Subtraction in the reconstruction domain was shown to produce essentially equivalent iodine SDNR when compared with subtraction in the projection domain for both phantom and patient images. While subtraction in either domain is thus feasible, subtraction in the reconstruction domain may allow for faster interleaved scans in which alternating low- and high-energy projections are acquired during a single scan, from which low- and high-energy reconstructions are generated and subsequently subtracted. [13] Further, patient motion did not result in low- and high-energy projection misregistration sufficient to impact SDNR.

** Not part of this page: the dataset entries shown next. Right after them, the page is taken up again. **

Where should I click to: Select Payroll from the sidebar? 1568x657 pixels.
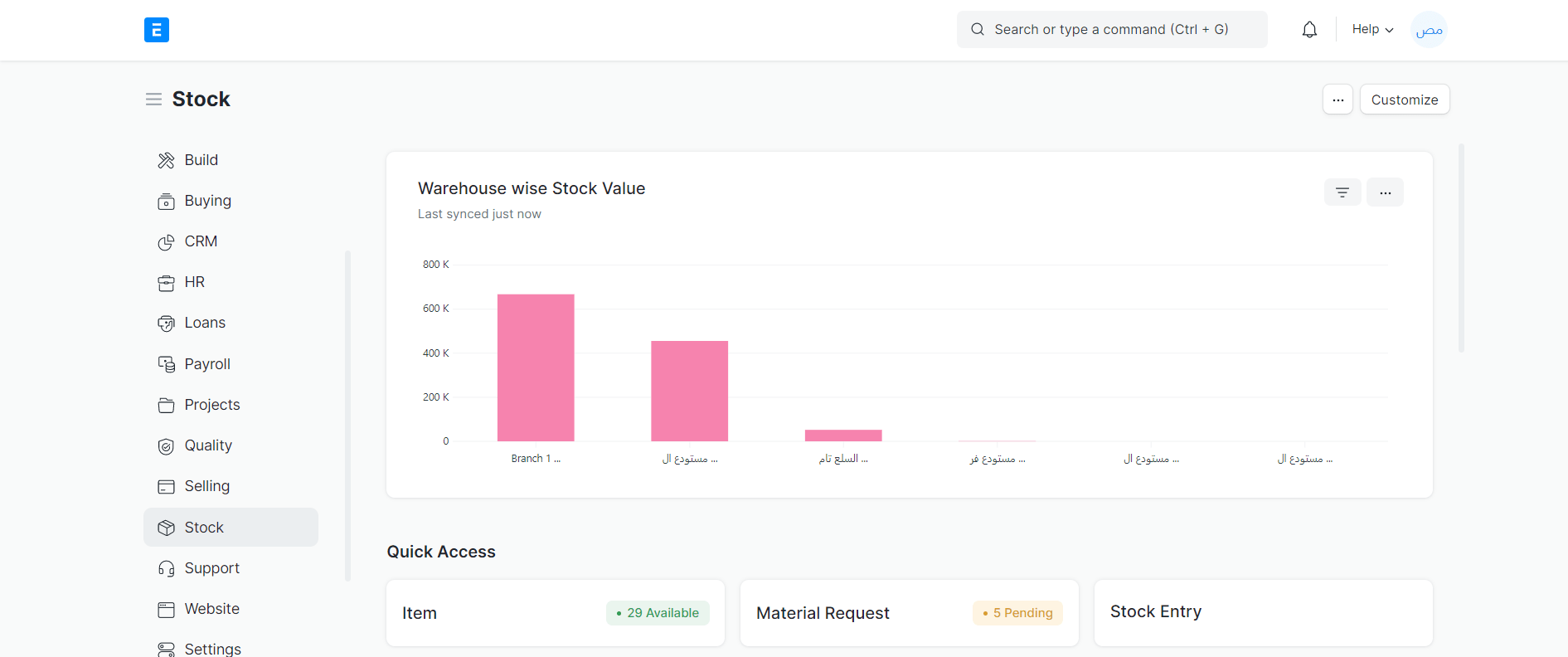point(206,364)
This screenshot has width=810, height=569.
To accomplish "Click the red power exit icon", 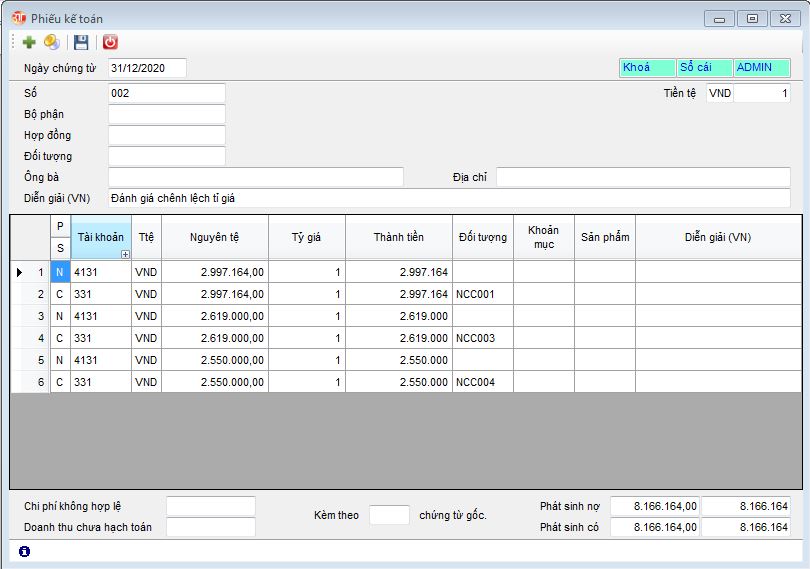I will tap(110, 42).
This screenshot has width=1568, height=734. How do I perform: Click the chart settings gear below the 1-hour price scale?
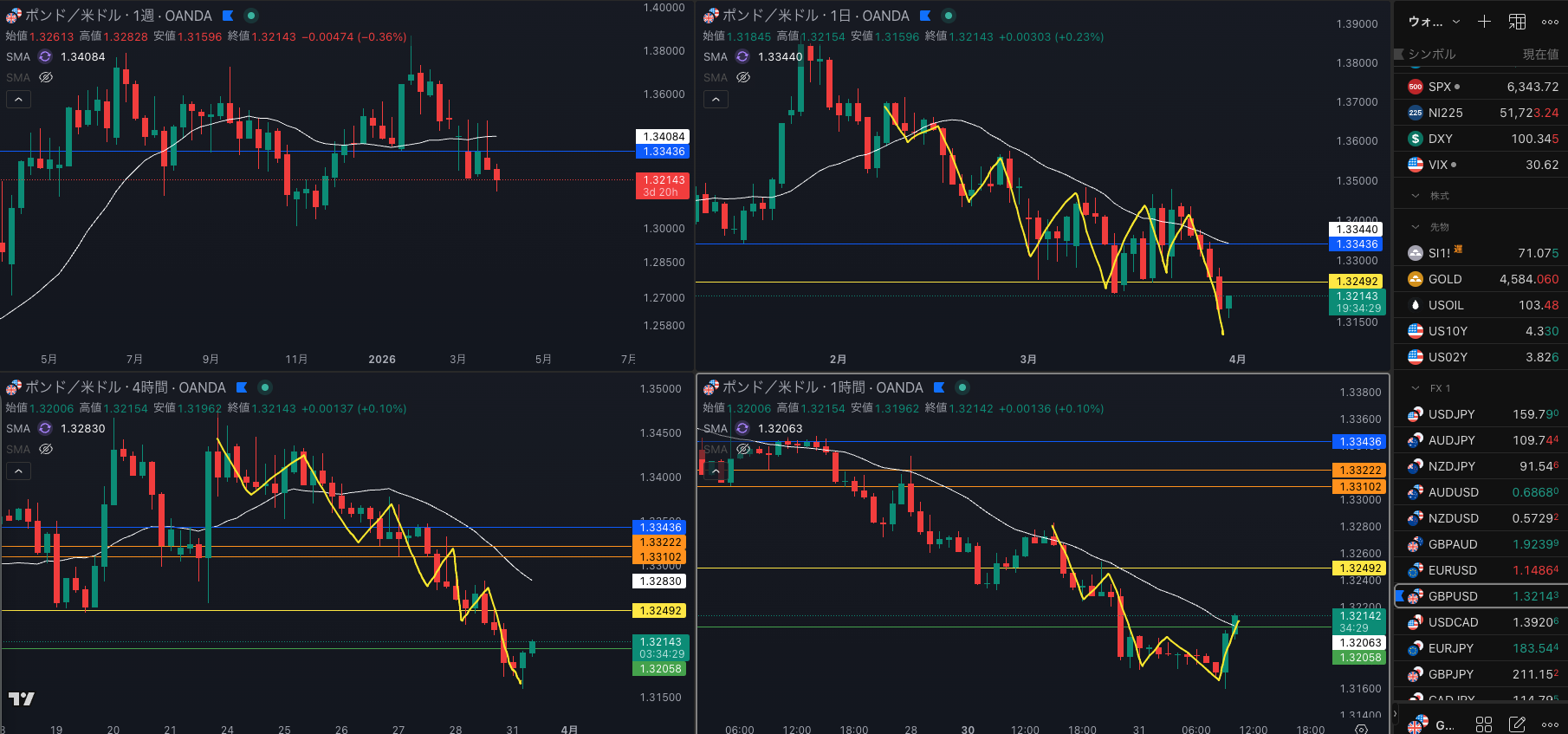point(1361,729)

SART was shown to generally outperform FBP, though judicious choice of reconstruction filters may improve FBP performance. Scatter correcting projections improves SDNR for SART reconstructions, with the greatest improvement for iodine targets at the center of the phantom, where scatter radiation is greatest.

Strong correlation between iodine concentration and SDNR was observed for subtraction in either projection or reconstruction domain for FBP, suggesting that accurate relative iodine quantification may be achievable for dynamic CEDBT.

Finally, while these results describe the impact of subtraction scheme on contrast-enhanced lesion SDNR, the effect on residual noise remains to be studied. Future work will investigate the impact of subtraction domain, reconstruction algorithm, scatter presence and the impact of appropriate weighting factor on residual structural noise.